I do enjoy it when people email me to ask me about something they have read in the media. My enjoyment comes from the simple fact that I dont read business publications. I find them irrelevant, stupid, depressing and generally lacking in original thought. However, in the spirit of being polite I did take a look at this article from the Fairfax trash pile. The basic contention is that corporate earnings will go through the roof and that this will drive share prices through the roof. Implicit within any such article are two very basic assumptions and these assumptions are the foundations upon which this argument sits. At the heart of the piece is the assumption that analysts are capable of making accurate predictions regarding the direction of earnings. Secondly, it is assumed that perceptions of future earnings drive share prices.
With regard to the former, the forecasting track record of advisors is poor with a tendency to consistently overestimate earnings as shown by the image below. Analysts are persistently in the grip of optimism bias when it comes to forecasting and this adversely impacts their ability to make any form of accurate forward judgement. This lack of ability is also clouded by the hubris involved in thinking that you can make an accurate prediction about anything.
Source – Dr Ed Yardeni
The psychology behind this incompetence is reasonably easy to understand once you understand the nature of the finance industry. This is the dont bite the hand that feeds you syndrome. Within the finance industry very little money is now made by the sell or advisory side of the industry. The big money has always been in corporate advising, that is restructurings, capital raising and the like. It is here that the fees total in the tens of millions of dollars. As such you dont want to offend companies that you might do very lucrative work for by telling everyone that their business is crap and that the company is run by people who would struggle to run a Mr Whippy van. It is much better to tell everyone that that the sun shines out of their proverbial and that everyone will get a free unicorn in the morning.

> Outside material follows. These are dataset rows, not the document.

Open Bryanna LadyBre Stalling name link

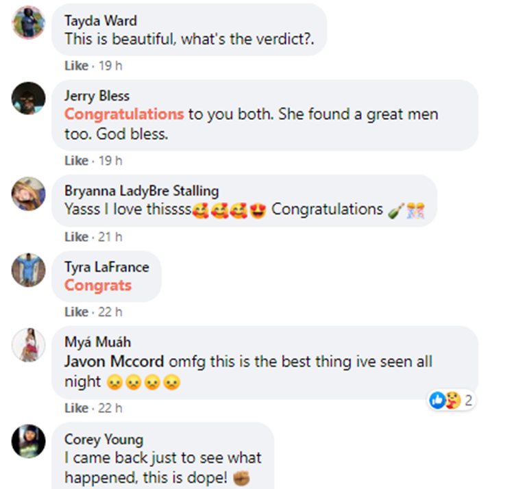(142, 190)
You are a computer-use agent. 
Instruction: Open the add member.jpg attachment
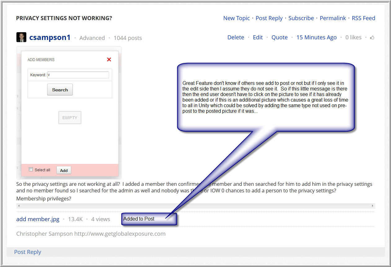[x=38, y=219]
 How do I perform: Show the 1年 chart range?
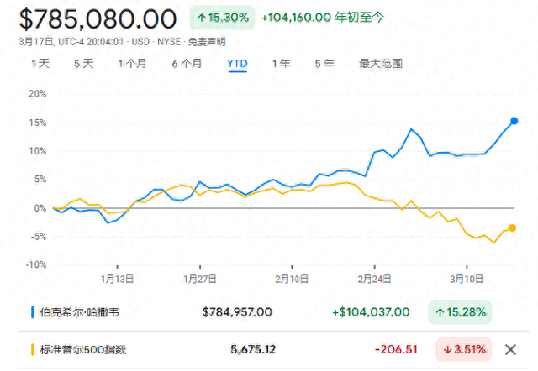point(281,63)
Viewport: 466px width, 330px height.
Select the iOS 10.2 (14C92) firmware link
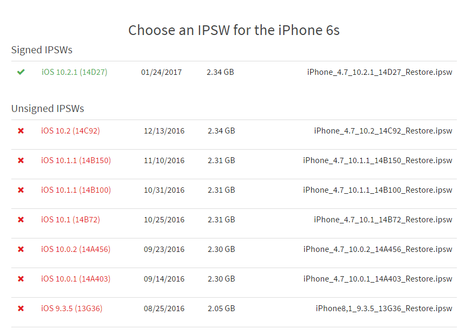tap(70, 131)
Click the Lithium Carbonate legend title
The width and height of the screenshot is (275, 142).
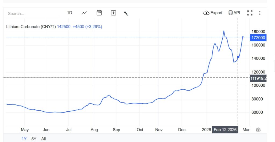tap(31, 27)
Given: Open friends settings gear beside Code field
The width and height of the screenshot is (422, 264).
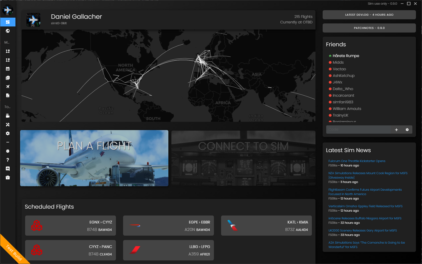Looking at the screenshot, I should click(407, 130).
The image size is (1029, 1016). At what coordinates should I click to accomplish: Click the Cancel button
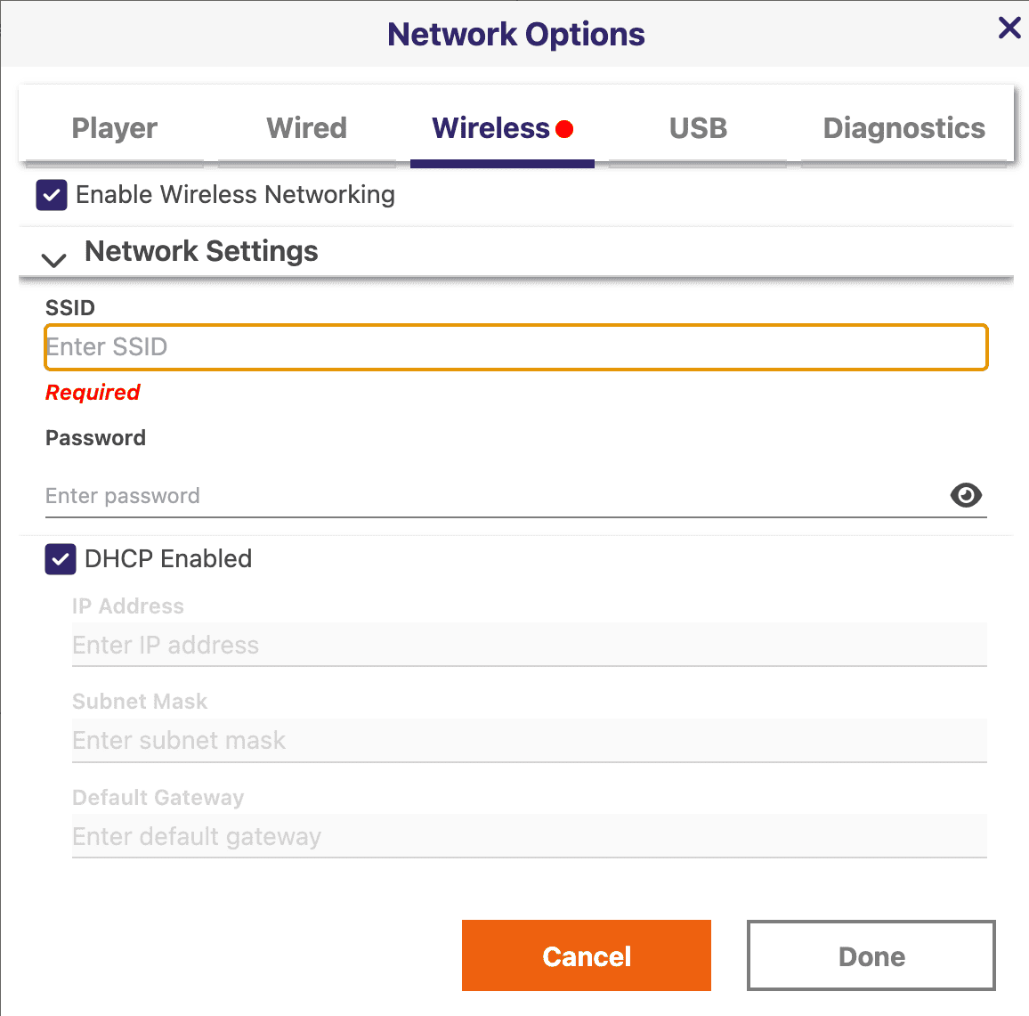click(x=586, y=955)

The second assumption is whether or not earnings drive share prices and this to my way of thinking is a more interesting problem since it moves into the realm of investor perception. To get a sense of this I looked at the year on year changes in earnings for the S&P 500 and compared that to the yearly return for the S&P 500 and plotted these initially in the form of a simple bar chart to get a sense of any form of relationship.
However bar charts dont really give a true sense of relationships or correlations so I plotted the data as a smoothed scattergram.
So the question is what do the squiggly lines tell me. They tell me that sometimes earnings growth and share prices move together and sometimes they dont and if I do a bit of dodgy stats-fu on my trusty old Casio I find that that changes in earnings and share price growth have a very weak correlation of 0.37. The reverse intepretation is that most of the time they dont share a relationship. But there are some caveats in generating correlations. The correlation I generated is what is known as a Pearsons correlation, this looks at the linear interdependence of variables and it can be affected by outliers such as we see in the rebound from the GFC. I also wonder about true independence between variables over time – my concern comes from the fact that markets seem to have memory and this in turn loops back to the impact of data on investor perceptions over time.
The wonderful thing about being a trader is that our perceptions and our benchmarks are very simple and they revolve around the idea of whether something can help us to make money. In this instance neither the faulty predictions of analysts nor their profoundly weak impact upon price movements convinces me that that either idea lives up to their hype.